以前の記事で少し触れましたが、子どもについ強い言葉を使ってしまう。分かっているのに、また同じことを繰り返してしまう。そんな経験を、今日はもう少し掘り下げます。
なぜ、分かっているのに強い言葉が出てしまうのか
「言い過ぎた」と後で気づく。次は気をつけようと思う。それでも、また同じ場面で同じ言葉が出てしまう。これは、意志の弱さの問題ではありません。
強い言葉が出る瞬間、多くの場合、頭で考える前に反応が先に出ています。考えて選んだ言葉ではなく、反射的に出てきた言葉です。反射である以上、「気をつけよう」という意志の力だけでは、なかなか変えられません。
「反応」は、過去の自分から来ている
子どもの何気ない一言や態度に、必要以上に強く反応してしまう時、そこには自分自身の過去の経験が関わっていることがあります。
自分が子どもの頃に言われて傷ついた言葉。

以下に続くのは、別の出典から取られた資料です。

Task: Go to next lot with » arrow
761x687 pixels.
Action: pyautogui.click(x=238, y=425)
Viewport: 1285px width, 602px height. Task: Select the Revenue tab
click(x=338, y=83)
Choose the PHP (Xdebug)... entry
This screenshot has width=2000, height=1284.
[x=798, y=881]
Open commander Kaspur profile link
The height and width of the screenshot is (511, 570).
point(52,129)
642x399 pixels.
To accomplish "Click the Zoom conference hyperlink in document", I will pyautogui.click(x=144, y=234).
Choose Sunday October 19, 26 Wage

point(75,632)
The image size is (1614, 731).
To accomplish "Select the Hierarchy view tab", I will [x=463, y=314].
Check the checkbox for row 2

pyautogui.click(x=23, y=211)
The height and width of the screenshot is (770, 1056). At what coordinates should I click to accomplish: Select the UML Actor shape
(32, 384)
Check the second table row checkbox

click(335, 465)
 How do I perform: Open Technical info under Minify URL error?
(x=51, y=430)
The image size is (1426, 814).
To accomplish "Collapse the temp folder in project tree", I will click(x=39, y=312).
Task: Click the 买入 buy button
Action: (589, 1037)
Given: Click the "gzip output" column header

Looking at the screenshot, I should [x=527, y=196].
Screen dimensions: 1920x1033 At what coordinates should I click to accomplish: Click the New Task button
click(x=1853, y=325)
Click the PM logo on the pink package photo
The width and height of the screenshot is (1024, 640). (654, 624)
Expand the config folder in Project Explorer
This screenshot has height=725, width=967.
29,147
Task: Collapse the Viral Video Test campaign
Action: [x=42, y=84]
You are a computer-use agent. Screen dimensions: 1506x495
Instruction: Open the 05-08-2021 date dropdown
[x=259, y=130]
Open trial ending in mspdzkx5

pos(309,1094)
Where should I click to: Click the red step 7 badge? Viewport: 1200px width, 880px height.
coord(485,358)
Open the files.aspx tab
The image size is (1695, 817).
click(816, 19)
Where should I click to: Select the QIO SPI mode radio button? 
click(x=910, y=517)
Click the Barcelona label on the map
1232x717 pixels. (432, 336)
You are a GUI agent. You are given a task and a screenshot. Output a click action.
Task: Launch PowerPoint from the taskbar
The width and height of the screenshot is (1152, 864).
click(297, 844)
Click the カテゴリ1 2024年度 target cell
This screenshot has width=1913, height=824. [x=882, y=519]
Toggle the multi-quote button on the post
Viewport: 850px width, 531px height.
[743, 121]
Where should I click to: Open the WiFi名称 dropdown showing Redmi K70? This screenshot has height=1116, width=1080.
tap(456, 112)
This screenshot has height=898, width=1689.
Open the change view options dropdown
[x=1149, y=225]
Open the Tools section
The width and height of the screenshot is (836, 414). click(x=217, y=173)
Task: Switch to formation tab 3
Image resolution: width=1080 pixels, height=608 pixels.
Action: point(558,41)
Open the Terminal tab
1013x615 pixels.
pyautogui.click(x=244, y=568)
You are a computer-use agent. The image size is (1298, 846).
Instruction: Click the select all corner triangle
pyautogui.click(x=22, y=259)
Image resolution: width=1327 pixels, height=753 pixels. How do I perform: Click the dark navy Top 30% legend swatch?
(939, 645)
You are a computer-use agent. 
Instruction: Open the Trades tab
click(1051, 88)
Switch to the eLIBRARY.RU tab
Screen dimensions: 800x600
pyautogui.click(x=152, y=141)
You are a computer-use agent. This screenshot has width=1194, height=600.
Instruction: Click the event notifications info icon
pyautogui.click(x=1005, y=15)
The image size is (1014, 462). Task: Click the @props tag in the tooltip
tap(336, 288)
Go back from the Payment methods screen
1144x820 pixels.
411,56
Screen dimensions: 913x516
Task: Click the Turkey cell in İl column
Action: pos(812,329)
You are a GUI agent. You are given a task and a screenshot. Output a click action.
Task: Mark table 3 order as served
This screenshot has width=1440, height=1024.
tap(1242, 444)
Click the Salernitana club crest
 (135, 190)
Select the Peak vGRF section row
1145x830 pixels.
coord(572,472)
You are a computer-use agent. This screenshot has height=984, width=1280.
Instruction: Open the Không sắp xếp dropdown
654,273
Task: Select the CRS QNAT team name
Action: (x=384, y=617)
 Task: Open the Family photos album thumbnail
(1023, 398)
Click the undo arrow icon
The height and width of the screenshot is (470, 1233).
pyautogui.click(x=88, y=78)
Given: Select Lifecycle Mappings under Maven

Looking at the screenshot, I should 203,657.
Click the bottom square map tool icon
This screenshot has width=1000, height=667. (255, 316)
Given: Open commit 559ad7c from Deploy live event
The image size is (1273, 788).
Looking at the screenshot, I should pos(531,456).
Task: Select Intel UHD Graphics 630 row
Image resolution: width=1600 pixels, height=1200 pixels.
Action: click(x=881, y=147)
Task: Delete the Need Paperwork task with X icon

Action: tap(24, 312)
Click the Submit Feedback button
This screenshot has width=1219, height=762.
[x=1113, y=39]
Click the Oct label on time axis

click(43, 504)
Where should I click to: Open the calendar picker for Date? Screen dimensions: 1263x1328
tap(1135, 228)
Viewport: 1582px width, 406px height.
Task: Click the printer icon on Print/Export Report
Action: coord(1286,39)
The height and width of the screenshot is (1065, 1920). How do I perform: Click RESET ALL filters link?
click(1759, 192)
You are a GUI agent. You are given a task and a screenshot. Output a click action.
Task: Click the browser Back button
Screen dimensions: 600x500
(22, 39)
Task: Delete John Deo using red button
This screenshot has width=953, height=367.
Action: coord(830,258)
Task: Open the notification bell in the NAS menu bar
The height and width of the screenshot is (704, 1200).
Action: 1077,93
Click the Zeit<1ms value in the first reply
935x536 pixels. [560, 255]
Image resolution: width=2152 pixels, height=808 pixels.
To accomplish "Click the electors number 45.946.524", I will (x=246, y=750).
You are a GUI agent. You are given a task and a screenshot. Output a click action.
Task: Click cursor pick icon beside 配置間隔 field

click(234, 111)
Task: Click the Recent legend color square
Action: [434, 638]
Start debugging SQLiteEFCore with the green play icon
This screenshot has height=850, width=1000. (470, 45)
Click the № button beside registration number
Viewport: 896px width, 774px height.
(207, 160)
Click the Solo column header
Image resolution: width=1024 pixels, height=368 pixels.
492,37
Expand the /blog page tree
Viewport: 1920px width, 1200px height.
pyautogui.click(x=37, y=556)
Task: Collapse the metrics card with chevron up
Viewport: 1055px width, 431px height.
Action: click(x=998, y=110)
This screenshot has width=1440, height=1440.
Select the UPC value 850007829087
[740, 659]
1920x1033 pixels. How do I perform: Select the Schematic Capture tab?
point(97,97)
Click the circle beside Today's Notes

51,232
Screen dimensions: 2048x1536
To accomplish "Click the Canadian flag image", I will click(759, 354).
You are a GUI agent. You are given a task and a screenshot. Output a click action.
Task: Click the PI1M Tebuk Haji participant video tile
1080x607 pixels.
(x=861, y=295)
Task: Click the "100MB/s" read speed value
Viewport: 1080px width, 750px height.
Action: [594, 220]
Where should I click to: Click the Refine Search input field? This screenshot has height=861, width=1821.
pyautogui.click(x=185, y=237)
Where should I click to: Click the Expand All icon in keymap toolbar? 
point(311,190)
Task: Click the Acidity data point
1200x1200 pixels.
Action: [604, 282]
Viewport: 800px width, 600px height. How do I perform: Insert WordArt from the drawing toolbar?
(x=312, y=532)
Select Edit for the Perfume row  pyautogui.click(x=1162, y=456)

認めてもらえなかった経験。そうしたものが、無自覚のまま、今の自分の反応パターンに影響を与えています。子どもに向けているようで、実は過去の自分に向けた反応であることも、少なくありません。
子どもは、あなたの鏡ではない
子どもの態度に強く反応する時、「自分の育て方が否定された」ように感じてしまうことがあります。ですが、子どもは自分とは別の人格を持った、一人の人間です。
子どもの行動は、自分の評価を映す鏡ではありません。この前提を持てているかどうかで、同じ場面での反応は変わってきます。
気づいた瞬間から、パターンは変わり始める
反射的な反応そのものを、すぐになくすことはできません。ただ、「今、自分は強く反応している」と、その場で気づけるようになることはできます。
気づいた瞬間、完全に止められなくても構いません。気づきがあることで、次の同じ場面での反応は、少しずつ変わっていきます。
今日やること
今日は、最近子どもに対して強く反応してしまった場面を一つ思い出してください。その時、自分の中に何があったのか。腹立たしさの奥に、不安や心配、あるいは過去の記憶がなかったか、一度確かめてみてください。
強い言葉の裏には、たいてい別の何かがある。それに気づくことから、関係は変わっていく。